3. Die Mitnahme der Geschäftsunterlagen durch den (neu bestellten) Geschäftsführer begründet keine Zuständigkeit des für den Wohnsitz des Geschäftsführers zuständigen Insolvenzgerichts.
Normenkette
InsO §§ 3-4; ZPO § 281
Verfahrensgang
AG Potsdam (Aktenzeichen 35 IN 1319/05) |
AG Lüneburg (Aktenzeichen 47 IN 39/05) |
Tenor
Örtlich zuständig ist das AG - Insolvenzgericht - L.
Gründe
I. Die Schuldnerin hat ihren Sitz in L. Sie ist dort unter HRB 2674 eingetragen. Sie wird derzeit von einem Geschäftsführer vertreten, dessen Anschrift A. P., G. lautet. Seit wann der jetzige Geschäftsführer bestellt ist, kann den Akten nicht entnommen werden. Die letzte Eintragung im HRB ist am 26.10.2005 erfolgt. Nach den Ausführungen des Geschäftsführers im Insolvenzantrag vom 3.11.2005 hat die Schuldnerin ihren Geschäftsbetrieb eingestellt. Die Geschäftsunterlagen sollen sich zum Teil am Wohnsitz des Geschäftsführers befinden, der im Zuständigkeitsbereich des AG P. liegt.
Der jetzige Gesellschafter D. der Schuldnerin hat mit Schriftsatz vom 3.11.2005, eingegangen beim AG Lüneburg am 7.11.2005, beantragt, das Insolvenzverfahrens über das Vermögen der Schuldnerin zu eröffnen. Zugleich hat er den Antrag gestellt, das Verfahren an das für seinen Wohnsitz zuständige Insolvenzgericht in P. zu verweisen, weil eine Geschäftstätigkeit am Sitz der Gesellschaft in L. nicht mehr entfaltet werde. Die Geschäftsräume in L., ... seien aufgegeben worden. Die Geschäftsunterlagen der Schuldnerin habe er teilweise an seinen Wohnsitz verbracht, teilweise seien die Unterlagen zu einer - nicht näher bezeichneten - Wirtschaftsberatungsgesellschaft nach B. verbracht worden, die prüfen solle, ob eine Fortführung von Teilbereichen der Schuldnerin möglich sei.
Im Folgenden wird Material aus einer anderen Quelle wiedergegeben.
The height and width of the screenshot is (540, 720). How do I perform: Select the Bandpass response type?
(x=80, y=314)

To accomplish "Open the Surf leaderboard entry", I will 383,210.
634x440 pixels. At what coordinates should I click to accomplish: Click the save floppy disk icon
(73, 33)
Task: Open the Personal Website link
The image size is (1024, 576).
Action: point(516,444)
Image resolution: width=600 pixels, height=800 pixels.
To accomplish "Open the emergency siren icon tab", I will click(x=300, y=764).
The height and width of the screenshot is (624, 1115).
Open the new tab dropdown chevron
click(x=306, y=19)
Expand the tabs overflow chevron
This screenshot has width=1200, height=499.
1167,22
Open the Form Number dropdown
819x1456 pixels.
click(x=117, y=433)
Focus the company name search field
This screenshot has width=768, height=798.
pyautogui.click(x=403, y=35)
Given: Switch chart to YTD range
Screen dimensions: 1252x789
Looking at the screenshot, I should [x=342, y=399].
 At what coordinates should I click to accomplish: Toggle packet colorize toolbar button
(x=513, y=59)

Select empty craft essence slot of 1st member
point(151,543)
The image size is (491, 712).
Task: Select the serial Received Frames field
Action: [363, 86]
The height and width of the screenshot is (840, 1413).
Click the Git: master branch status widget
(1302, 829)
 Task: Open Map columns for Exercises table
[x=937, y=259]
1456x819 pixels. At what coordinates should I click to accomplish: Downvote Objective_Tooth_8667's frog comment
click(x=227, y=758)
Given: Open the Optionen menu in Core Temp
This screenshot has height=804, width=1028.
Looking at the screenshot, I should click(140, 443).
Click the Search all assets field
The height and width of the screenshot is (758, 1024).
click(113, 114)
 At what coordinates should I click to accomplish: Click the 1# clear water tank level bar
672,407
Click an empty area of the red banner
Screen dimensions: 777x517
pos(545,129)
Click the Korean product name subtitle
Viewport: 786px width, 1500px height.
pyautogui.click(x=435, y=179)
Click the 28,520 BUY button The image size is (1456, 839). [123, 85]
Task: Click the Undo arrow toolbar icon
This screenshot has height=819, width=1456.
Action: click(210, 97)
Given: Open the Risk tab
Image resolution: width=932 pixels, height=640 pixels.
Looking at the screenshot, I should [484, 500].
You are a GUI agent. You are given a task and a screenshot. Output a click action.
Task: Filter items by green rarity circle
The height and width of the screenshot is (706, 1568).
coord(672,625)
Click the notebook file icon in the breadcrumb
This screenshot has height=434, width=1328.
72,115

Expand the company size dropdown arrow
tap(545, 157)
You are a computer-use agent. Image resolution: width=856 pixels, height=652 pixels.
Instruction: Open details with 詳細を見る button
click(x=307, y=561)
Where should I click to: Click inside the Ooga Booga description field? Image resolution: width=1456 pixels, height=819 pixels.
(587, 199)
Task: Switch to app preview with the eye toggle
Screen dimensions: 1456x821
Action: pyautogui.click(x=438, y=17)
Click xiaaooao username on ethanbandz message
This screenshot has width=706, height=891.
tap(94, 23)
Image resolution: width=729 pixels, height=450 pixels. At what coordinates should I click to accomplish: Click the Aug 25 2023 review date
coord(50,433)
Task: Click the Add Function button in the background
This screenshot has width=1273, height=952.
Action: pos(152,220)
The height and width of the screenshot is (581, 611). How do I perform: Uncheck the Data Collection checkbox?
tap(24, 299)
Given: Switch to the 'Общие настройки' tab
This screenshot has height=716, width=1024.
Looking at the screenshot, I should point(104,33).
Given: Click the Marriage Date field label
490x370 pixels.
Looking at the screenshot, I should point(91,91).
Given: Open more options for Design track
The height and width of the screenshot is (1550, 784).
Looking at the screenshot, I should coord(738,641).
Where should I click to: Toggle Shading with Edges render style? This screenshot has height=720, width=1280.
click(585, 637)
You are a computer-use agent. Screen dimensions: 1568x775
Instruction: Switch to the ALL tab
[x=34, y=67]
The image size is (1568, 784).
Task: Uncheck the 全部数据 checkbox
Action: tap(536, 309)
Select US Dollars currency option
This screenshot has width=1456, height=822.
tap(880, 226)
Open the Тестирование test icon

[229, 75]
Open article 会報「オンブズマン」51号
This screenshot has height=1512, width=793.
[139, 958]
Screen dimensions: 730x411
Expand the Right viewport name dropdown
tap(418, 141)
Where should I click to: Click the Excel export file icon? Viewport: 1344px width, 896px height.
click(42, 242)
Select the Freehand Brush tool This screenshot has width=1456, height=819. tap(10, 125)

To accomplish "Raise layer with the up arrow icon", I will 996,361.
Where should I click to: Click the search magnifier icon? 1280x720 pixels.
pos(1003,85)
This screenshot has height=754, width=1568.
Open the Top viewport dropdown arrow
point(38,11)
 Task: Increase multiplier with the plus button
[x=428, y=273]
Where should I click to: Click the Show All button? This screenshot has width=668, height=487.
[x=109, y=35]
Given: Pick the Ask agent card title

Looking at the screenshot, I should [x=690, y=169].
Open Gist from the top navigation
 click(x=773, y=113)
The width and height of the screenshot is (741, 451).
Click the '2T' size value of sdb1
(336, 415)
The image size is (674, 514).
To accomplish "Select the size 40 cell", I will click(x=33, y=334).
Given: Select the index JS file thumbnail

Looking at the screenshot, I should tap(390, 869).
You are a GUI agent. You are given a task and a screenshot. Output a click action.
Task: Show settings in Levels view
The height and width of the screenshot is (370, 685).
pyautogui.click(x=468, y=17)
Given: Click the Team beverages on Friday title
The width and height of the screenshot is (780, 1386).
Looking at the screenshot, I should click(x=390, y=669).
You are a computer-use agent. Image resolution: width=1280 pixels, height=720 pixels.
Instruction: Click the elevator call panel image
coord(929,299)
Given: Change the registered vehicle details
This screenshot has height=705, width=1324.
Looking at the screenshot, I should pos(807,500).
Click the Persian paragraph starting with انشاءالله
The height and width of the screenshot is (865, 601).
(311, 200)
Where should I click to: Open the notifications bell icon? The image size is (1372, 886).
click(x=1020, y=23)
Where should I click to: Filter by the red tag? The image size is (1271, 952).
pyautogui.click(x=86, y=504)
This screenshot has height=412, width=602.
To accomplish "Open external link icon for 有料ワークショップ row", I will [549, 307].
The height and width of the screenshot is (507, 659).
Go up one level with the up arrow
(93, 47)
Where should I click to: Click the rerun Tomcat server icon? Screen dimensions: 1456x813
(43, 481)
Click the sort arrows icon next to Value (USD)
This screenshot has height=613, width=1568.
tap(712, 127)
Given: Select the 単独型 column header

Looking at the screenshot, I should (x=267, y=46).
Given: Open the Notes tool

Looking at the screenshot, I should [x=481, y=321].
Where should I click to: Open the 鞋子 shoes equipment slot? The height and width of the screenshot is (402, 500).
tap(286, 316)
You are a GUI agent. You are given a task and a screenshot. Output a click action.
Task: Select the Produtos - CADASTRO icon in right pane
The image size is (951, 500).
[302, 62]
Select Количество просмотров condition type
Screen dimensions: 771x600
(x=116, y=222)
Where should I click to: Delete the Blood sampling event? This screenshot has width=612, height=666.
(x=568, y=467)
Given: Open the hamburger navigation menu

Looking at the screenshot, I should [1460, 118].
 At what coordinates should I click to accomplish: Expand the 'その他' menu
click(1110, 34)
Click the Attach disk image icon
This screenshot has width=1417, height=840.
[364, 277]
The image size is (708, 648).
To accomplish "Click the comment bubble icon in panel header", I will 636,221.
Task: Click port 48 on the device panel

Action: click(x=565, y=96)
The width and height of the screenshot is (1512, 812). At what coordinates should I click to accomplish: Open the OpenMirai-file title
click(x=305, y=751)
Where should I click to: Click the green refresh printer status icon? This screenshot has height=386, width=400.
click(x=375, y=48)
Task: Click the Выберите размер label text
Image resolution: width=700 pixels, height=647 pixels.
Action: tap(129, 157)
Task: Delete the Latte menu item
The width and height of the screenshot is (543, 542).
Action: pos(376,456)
Das Insolvenzverfahren sei aufgrund der Verbringung der Geschäftsunterlagen in den B. Raum in P. abzuwickeln. Dort würden noch eine Reihe von Abwicklungstätigkeiten, wie die Sichtung und Bearbeitung der Post, die Prüfung von Gewährleistungsansprüchen usw., die Erstellung von Umsatzvoranmeldungen usw. entfaltet. Ob mit der Durchführung dieser Abwicklungstätigkeiten die "Wirtschaftsberatungsgesellschaft" in B. beauftragt worden ist, oder der Geschäftsführer D. selbst diese Tätigkeiten ausführen will, ist dem Antrag nicht eindeutig zu entnehmen, jedenfalls soll in G. die Erreichbarkeit der Schuldnerin im Rahmen des Insolvenzverfahrens jederzeit gesichert sein.
Mit Beschl. v. 8.11.2005 hat sich das AG Lüneburg - Insolvenzgericht - im Hinblick auf die Angaben des Antrag stellenden Geschäftsführers der Schuldnerin ohne weitere Ermittlungen für örtlich unzuständig erklärt und das Verfahren an das für dessen Wohnsitz zuständige AG P. verwiesen. Eine Begründung dieser Entscheidung ist dem Beschluss nicht zu entnehmen, abgesehen von einem nicht näher ausgeführten Verweis auf "Schmerbach, Frankfurter Kommentar, § 3, Rz. 9ff".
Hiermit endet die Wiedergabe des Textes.